Apesar do incidente matinal, tudo caminha para um perfeito sábado em família nos Perownes. Henry vai preparar o jantar que terá como convidados seu sogro, um poeta famoso, e a filha que retorna depois de seis meses em Paris, e que está para lançar seu primeiro livro de poesias.
Até então, McEwan segura o leitor com sua impressionante capacidade narrativa, usando 248 páginas do romance para apresentar esta família, seus conflitos, suas relações de afeto, num grupo em que liberdades individuais são respeitadas e a união é mantida por um forte fio de amor comum.

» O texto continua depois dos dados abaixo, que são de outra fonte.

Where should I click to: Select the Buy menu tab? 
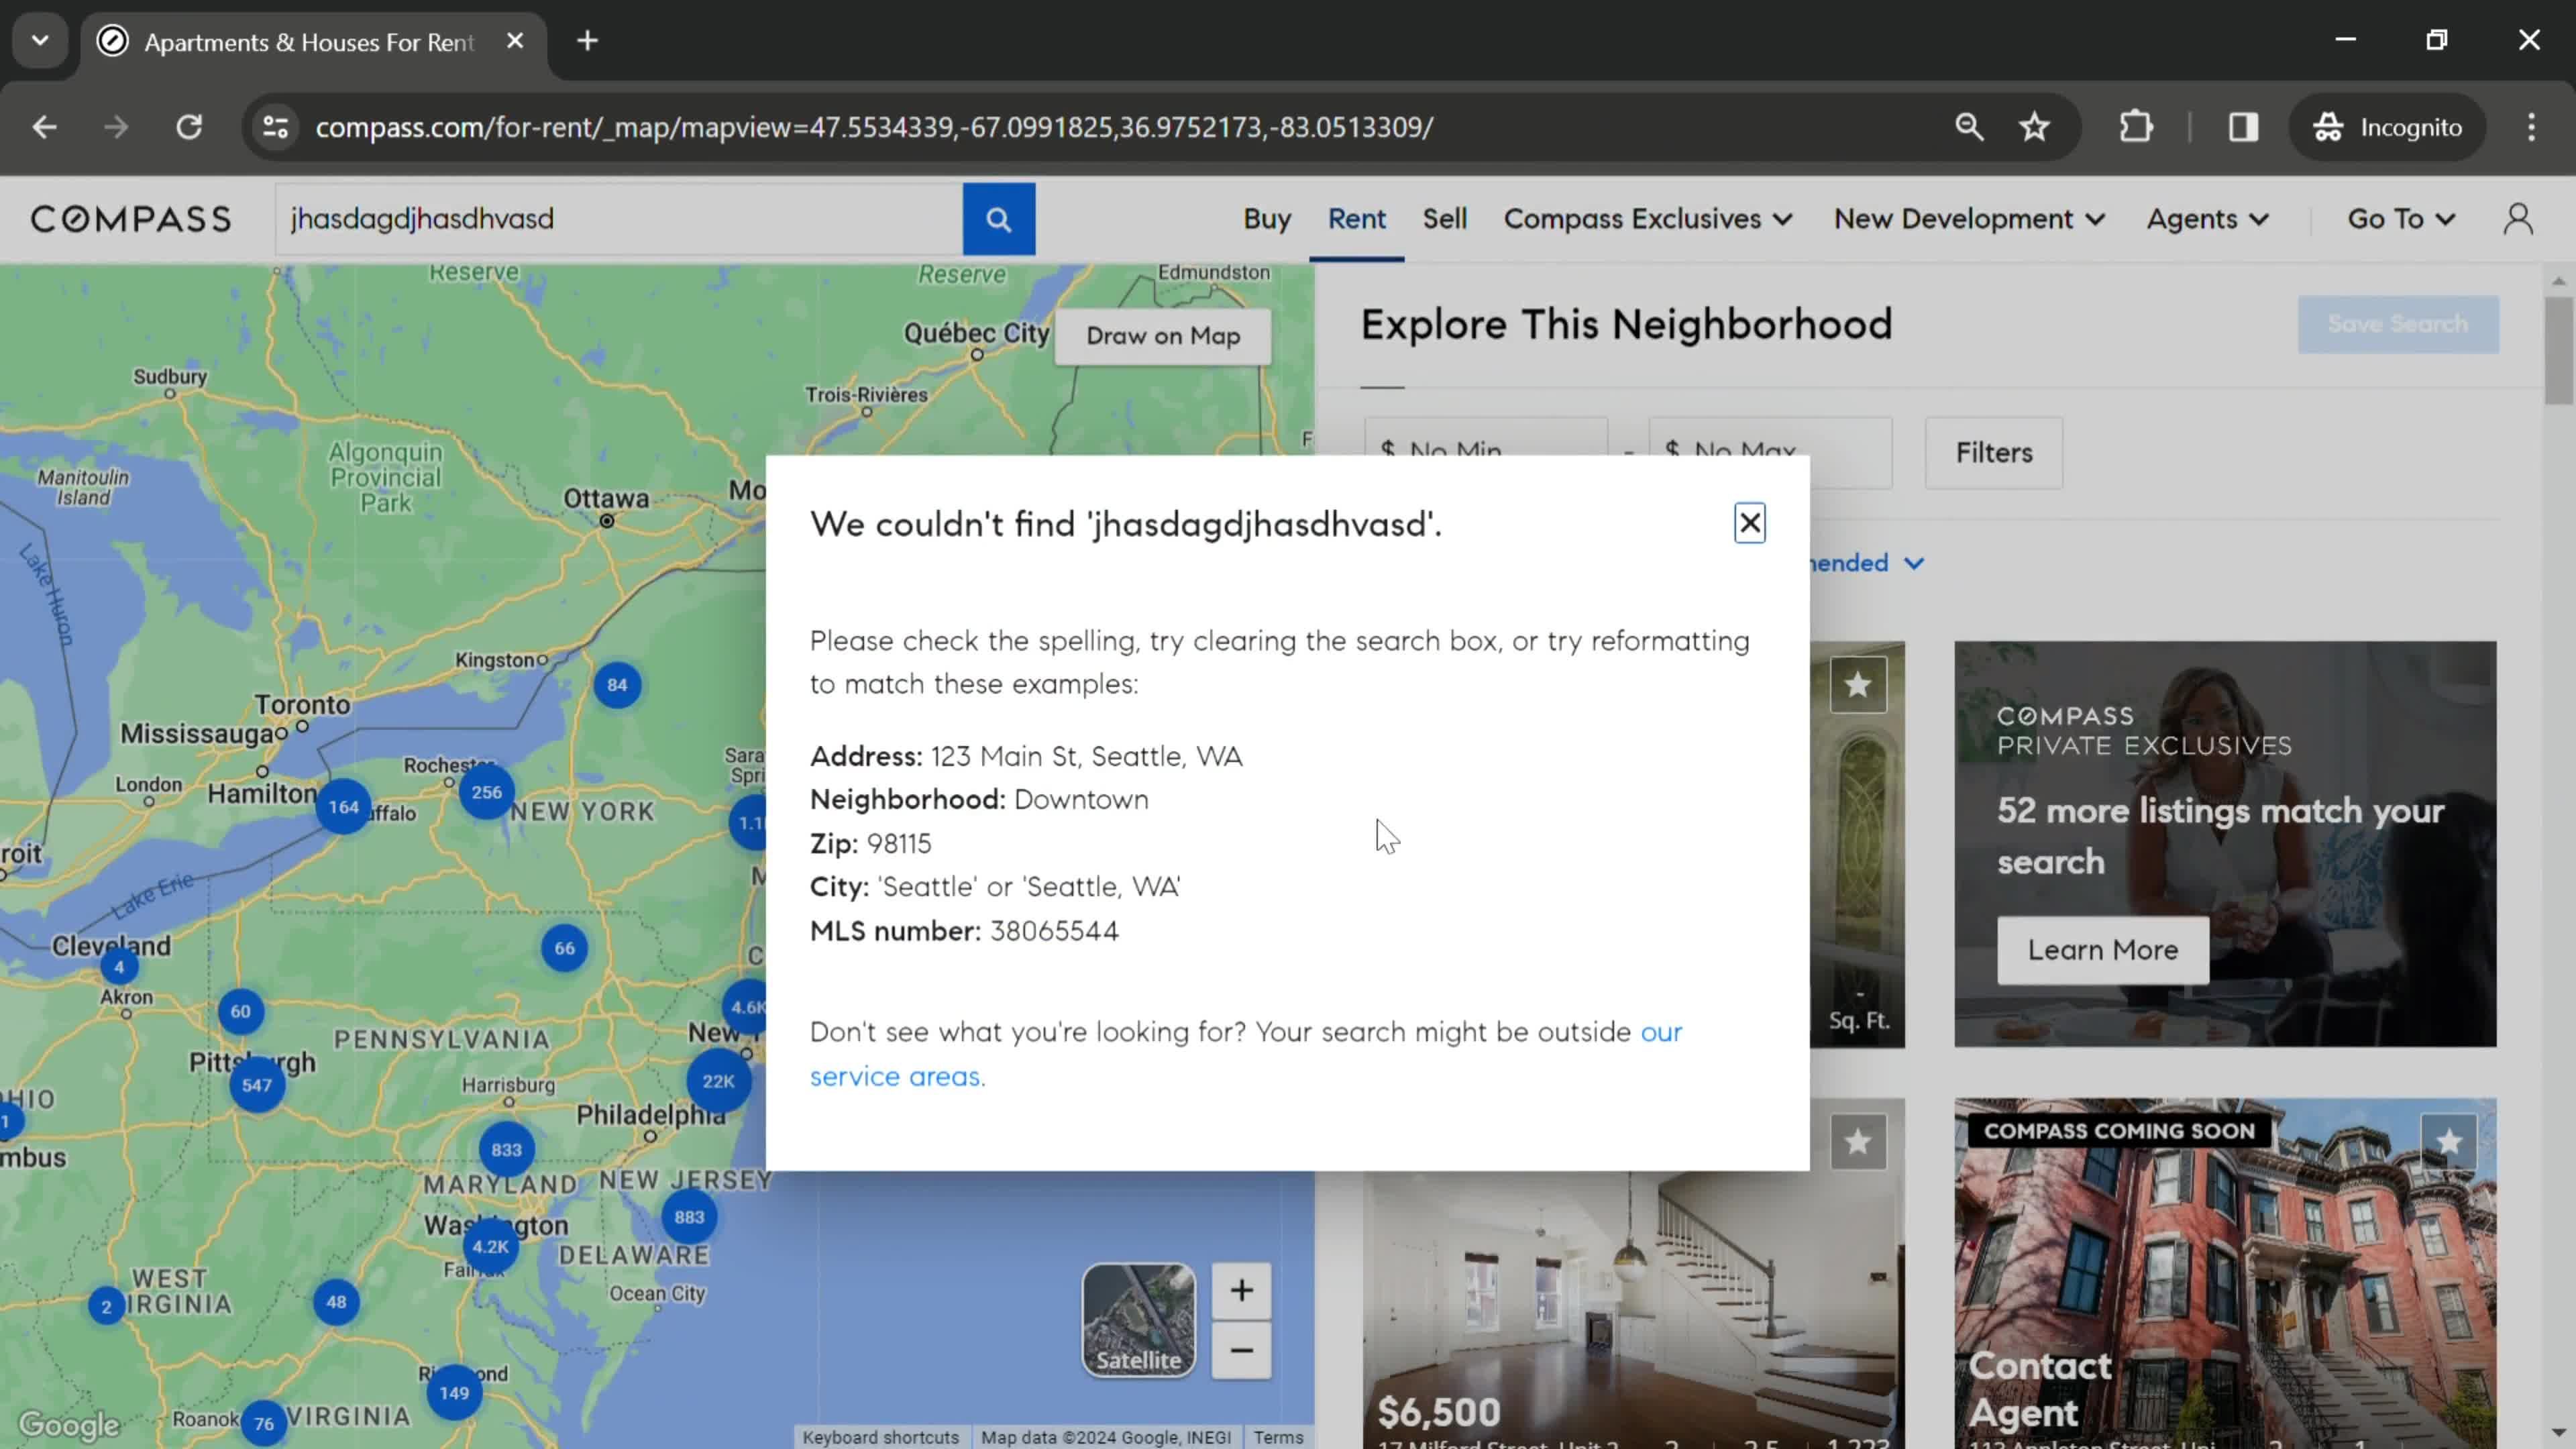[1265, 217]
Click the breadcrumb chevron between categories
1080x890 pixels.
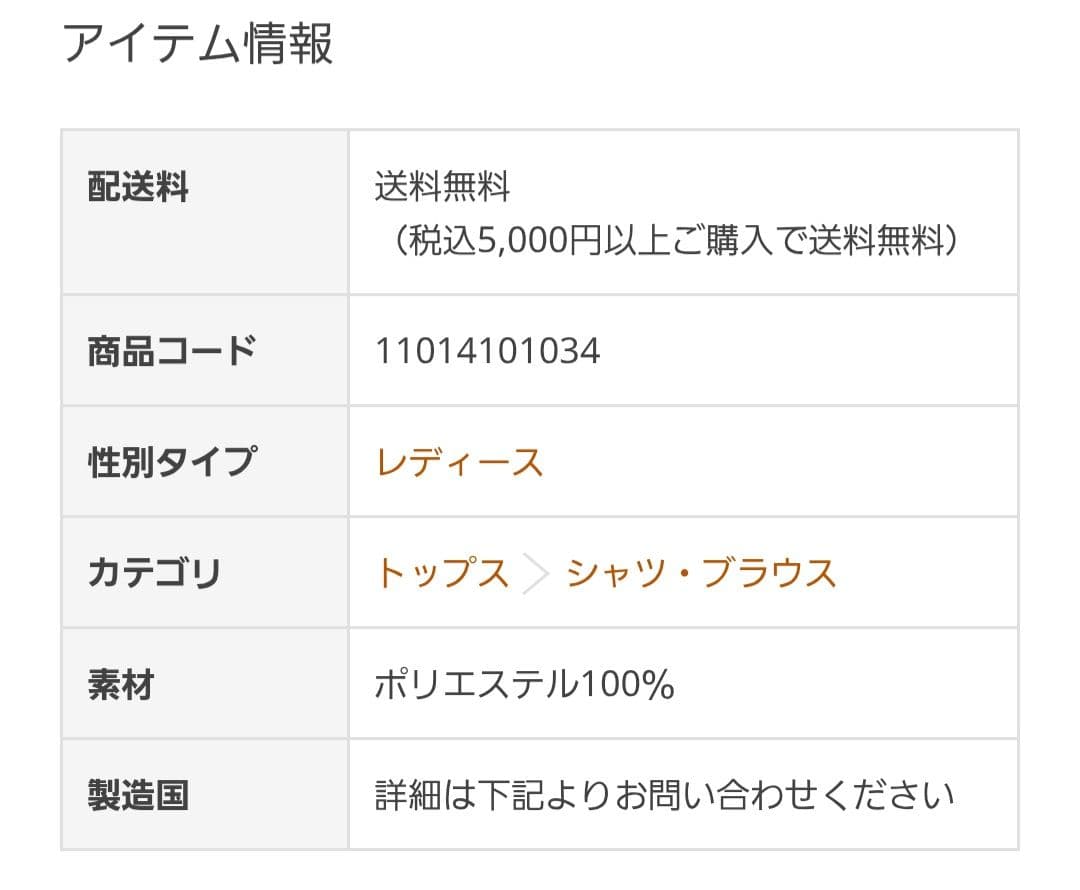pos(537,575)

Nada — nem a iminente invasão do Iraque, e a possibilidade de um ataque terrorista em Londres — é capaz de alterar a rotina desta família e fragilizar o afeto que a mantém, apesar das divergências, principalmente entre Perowne e a filha, sobre a validade da guerra ao terror.

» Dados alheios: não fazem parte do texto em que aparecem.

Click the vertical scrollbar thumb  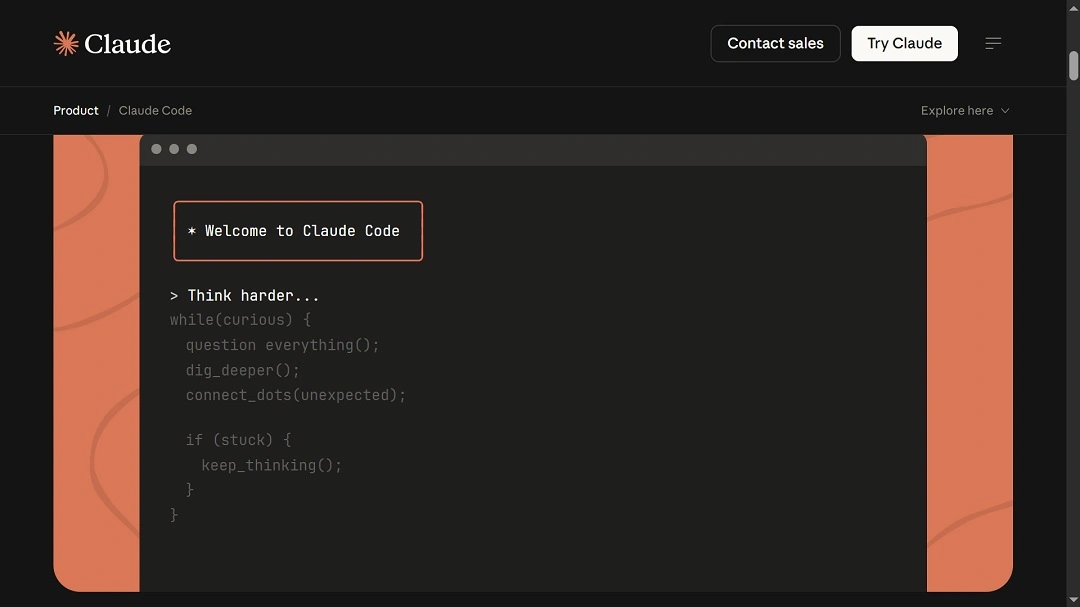[x=1072, y=65]
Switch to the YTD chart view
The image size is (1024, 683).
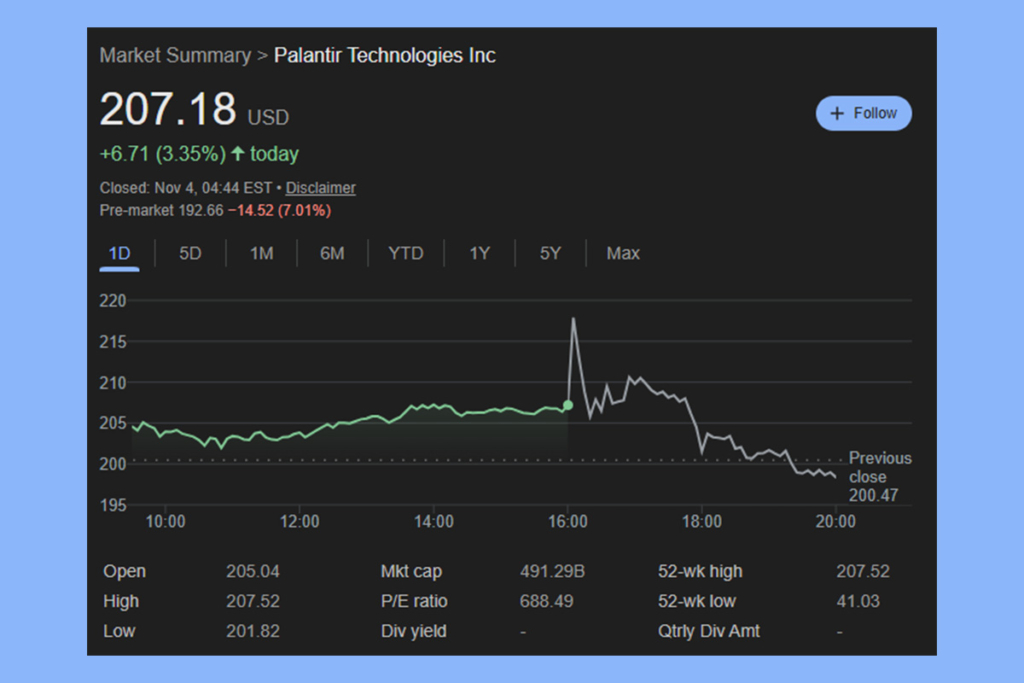click(x=405, y=253)
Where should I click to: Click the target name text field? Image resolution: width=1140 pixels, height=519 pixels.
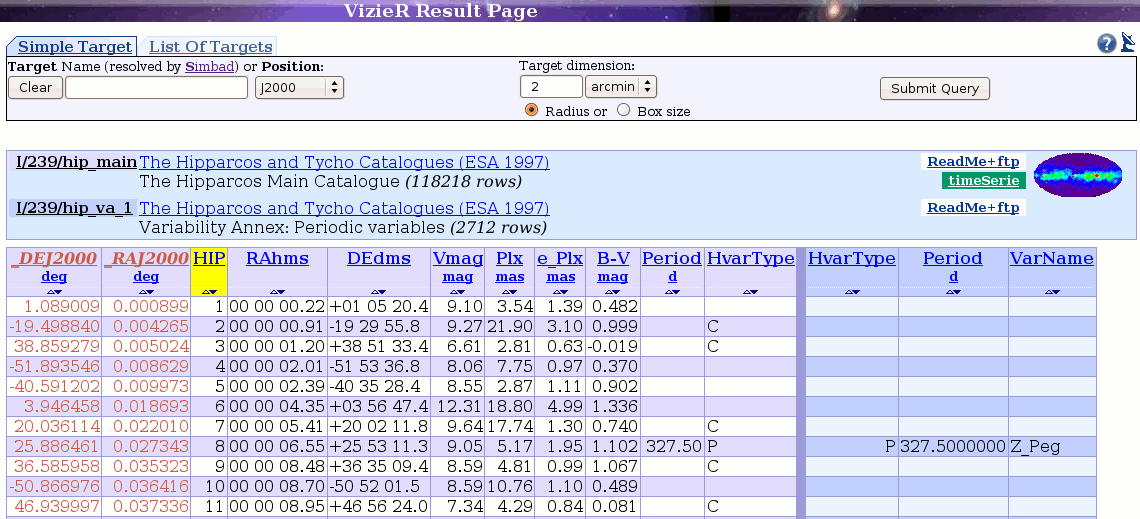coord(156,88)
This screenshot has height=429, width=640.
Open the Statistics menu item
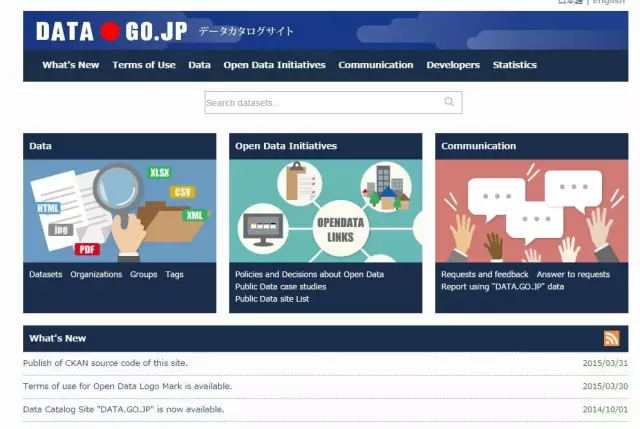[514, 65]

Até este momento, McEwan, por meio de Perowne, parece sustentar uma opinião favorável ao pacto anglo-americano contra o terrorismo. Esta faceta tem sido superestimada nas análises sobre este livro, talvez, pelo aspecto premonitório, pois o atentado a Londres acabou ocorrendo na vida real após a conclusão de Sábado.
Mas McEwan não é o tipo de escritor que precisa esconder-se atrás de um livro para emitir opiniões sobre assuntos tão delicados. A discussão ideológica em Sábado é usada apenas para se mostrar o quanto ela é inócua na vida da maioria das pessoas. Com ou sem Saddam, com ou sem americanos, dezenas de pessoas continuarão morrendo diariamente no Iraque e no resto do mundo.
A morte que assola em massa no Iraque também pode bater à porta de qualquer pessoa quando ela menos esperar. Perowne percebeu isso tarde demais, quando seu jantar foi invadido pelos homens que o haviam enfrentado no acidente de carro pela manhã. Assim, do nada, a vida de Perowne e sua família passa a ser ameaçada como um dia qualquer no Iraque. O sábado na casa dos Perowne vira um dia de terrorismo.
Este é o grande momento deste livro. O pequeno Iraque privado da família Perowne é magistralmente narrado por Ian McEwan, num texto que deixa o leitor à flor da pele, querendo entrar na história para defender os Perownes.
— Tire as roupas. Vamos lá. Tudo.
Baxter não se dirige a Theo, e sim a Daisy. Ela olha para ele, incrédula, trêmula, balança a cabeça num movimento débil. O medo dela o deixa excitado, o corpo inteiro de Baxter vibra e treme. Daisy consegue falar num sussuro.
— Não posso. Por favor… Não posso.
— Pode, pode sim, querida.
Com a ponta da faca, Baxter abre um talho de trinta centímetros no sofá de couro, logo acima da cabeça de Rosalind. Eles olham para a ferida, um rasgo feio, que incha em todo o seu comprimento, à medida que o velho estofo branco e amarelado escorre para fora, como gordura subcutânea.
Em 26 páginas o episódio se resolve, mas a tensão é tão impactante para o leitor que o livro poderia acabar por aí. Mas, sem ser previsível, McEwan ainda faz com que Perowne seja chamado ao hospital para uma cirurgia de emergência no crânio daquele que quase causou uma tragédia em sua família. A chance da vingança fica ao alcance de seu bisturi.
Há outros cirurgiões que Jay pode chamar e, como regra geral, Perowne evitar operar pessoas que conhece. Mas nesse caso é diferente. E, apesar de várias guinadas em sua atitude com relação a Baxter, alguma lucidez, e até certa firmeza, começa a tomar forma. Ele acha que sabe o que quer fazer.
Sábado termina com um retorno à discussão sobre o Iraque, mas ela chega a parecer sem sentido após este dia na vida dos Perowne. Faz sentido, entretanto, no contexto da obra, que começa e termina com a ameaça de terrorismo e da guerra, mas cujo momento maior de tensão se passa dentro de um pacato lar distante de bombas e atentados. Para os Perownes, mais do que qualquer invasão ao Iraque, é este sábado que marca suas vidas, suas frágeis vidas.